> _Given records_:
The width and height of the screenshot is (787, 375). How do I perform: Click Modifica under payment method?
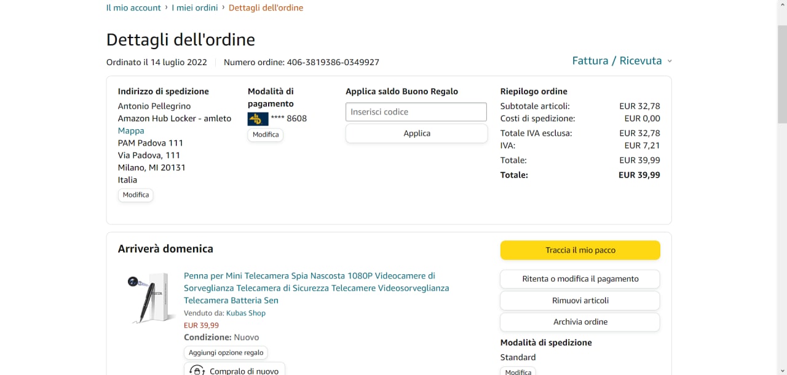point(266,135)
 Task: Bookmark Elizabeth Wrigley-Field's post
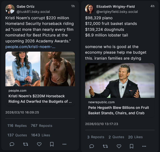point(131,146)
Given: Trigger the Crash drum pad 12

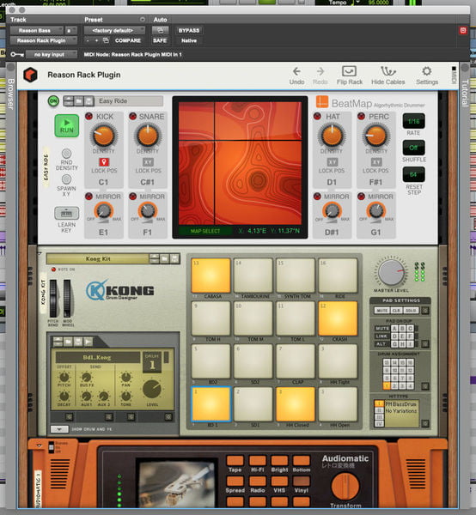Looking at the screenshot, I should pyautogui.click(x=338, y=318).
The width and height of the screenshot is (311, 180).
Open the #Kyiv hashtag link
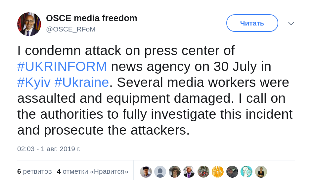coord(34,82)
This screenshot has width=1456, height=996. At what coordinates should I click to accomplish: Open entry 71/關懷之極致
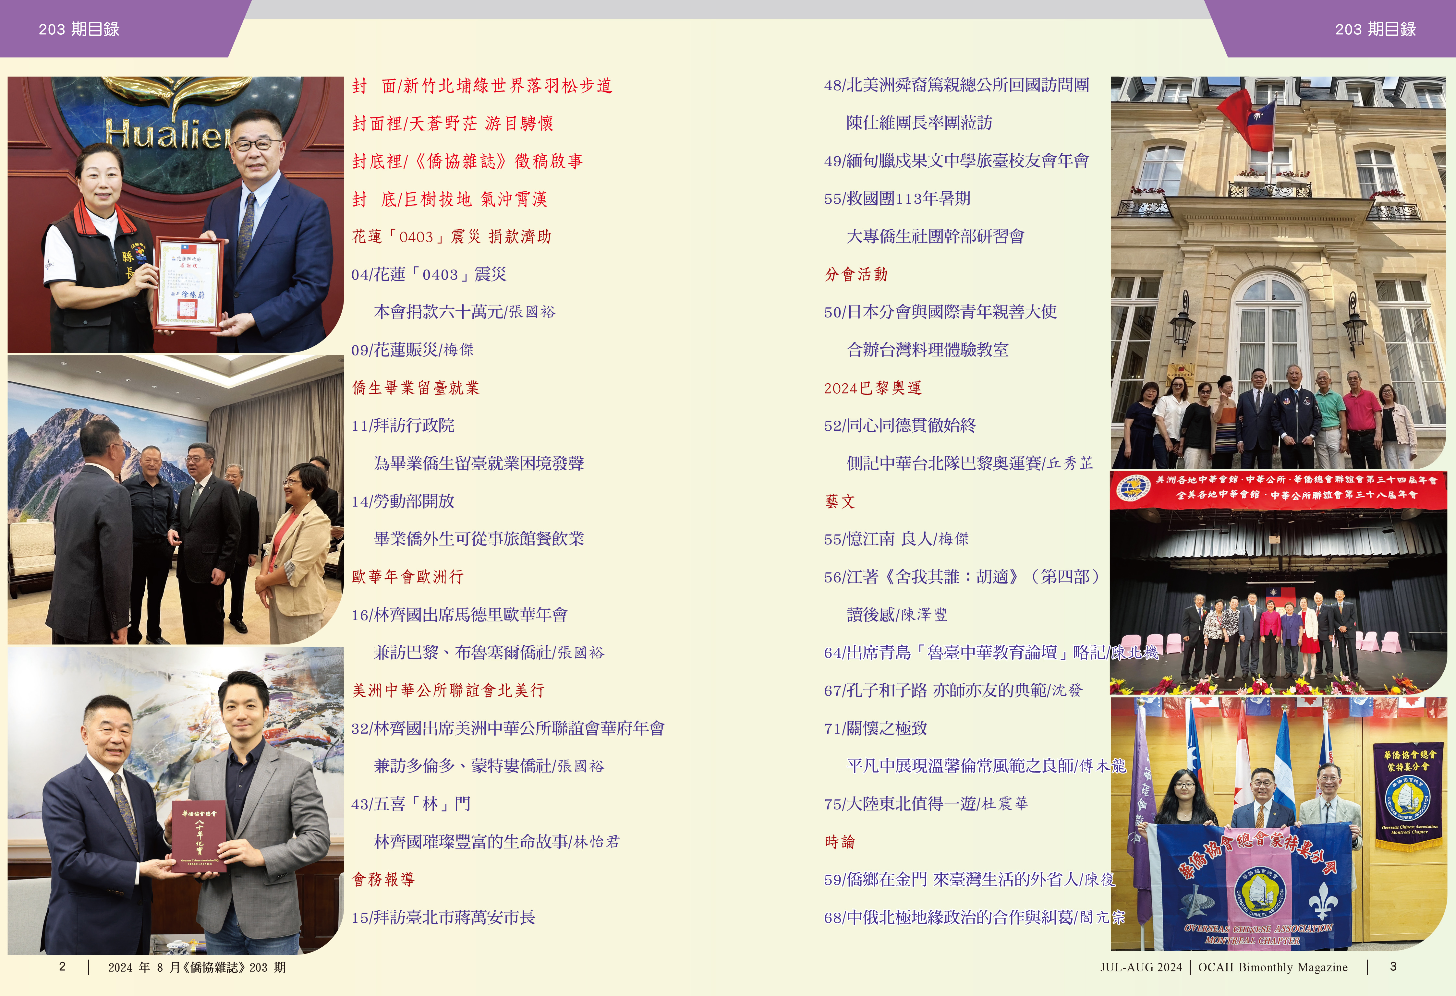click(875, 728)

> _Task to complete_: Reproduce every line of the entries above verbatim, omitting the pictures.

> _Written solution_:
The width and height of the screenshot is (787, 375). How do I perform: Click Modifica under payment method?
point(266,135)
 Task: Bookmark Elizabeth Wrigley-Field's post
point(131,146)
Given: Trigger the Crash drum pad 12

Looking at the screenshot, I should pyautogui.click(x=338, y=318).
The width and height of the screenshot is (311, 180).
Open the #Kyiv hashtag link
coord(34,82)
This screenshot has width=1456, height=996. At what coordinates should I click to accomplish: Open entry 71/關懷之極致
click(875, 728)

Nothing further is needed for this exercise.